| EXERCISE INSTRUCTIONS |
This exercise calls for the data below to be retyped exactly, minus any images.

| Stored data entries |
▬▬▬▬▬▬

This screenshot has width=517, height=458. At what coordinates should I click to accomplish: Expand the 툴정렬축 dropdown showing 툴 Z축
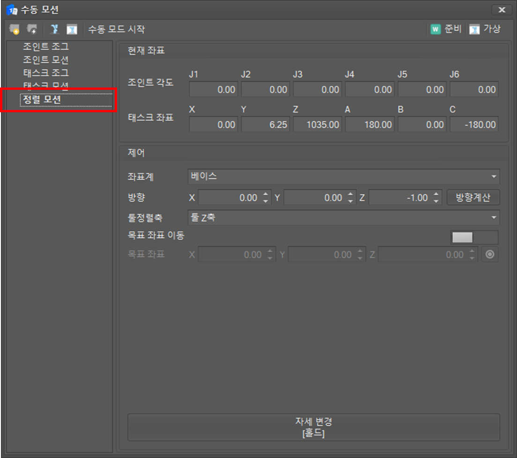(x=343, y=218)
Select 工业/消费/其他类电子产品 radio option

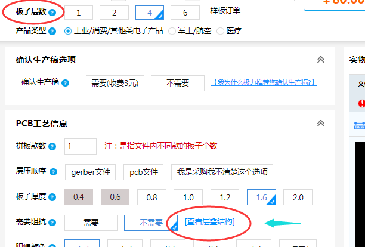67,30
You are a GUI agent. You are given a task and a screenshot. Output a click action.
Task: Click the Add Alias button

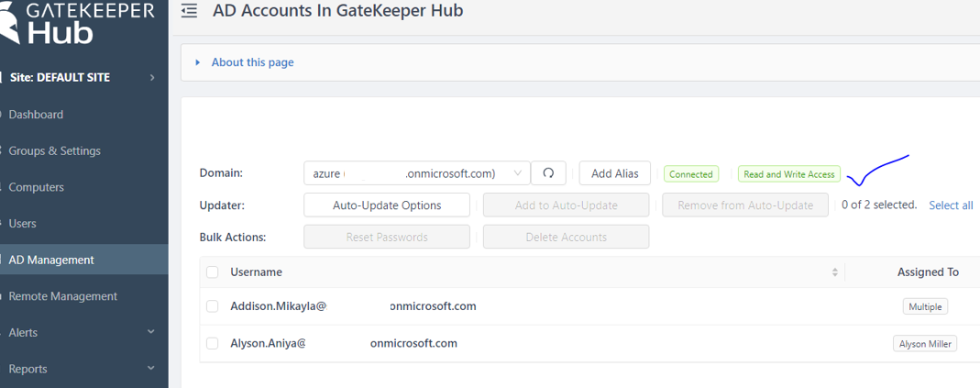click(x=615, y=173)
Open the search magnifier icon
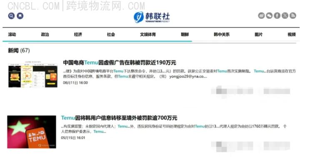 pyautogui.click(x=11, y=16)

▬▬▬▬▬▬

| RESPONSE FOR THIS EXERCISE |
This screenshot has width=517, height=458. At what coordinates should I click to accomplish: Expand the 툴정렬축 dropdown showing 툴 Z축
(x=343, y=218)
Select 工业/消费/其他类电子产品 radio option

67,30
You are a GUI agent. You are given a task and a screenshot. Output a click action.
Task: Click the Add Alias button

click(x=615, y=173)
Open the search magnifier icon
 pyautogui.click(x=11, y=16)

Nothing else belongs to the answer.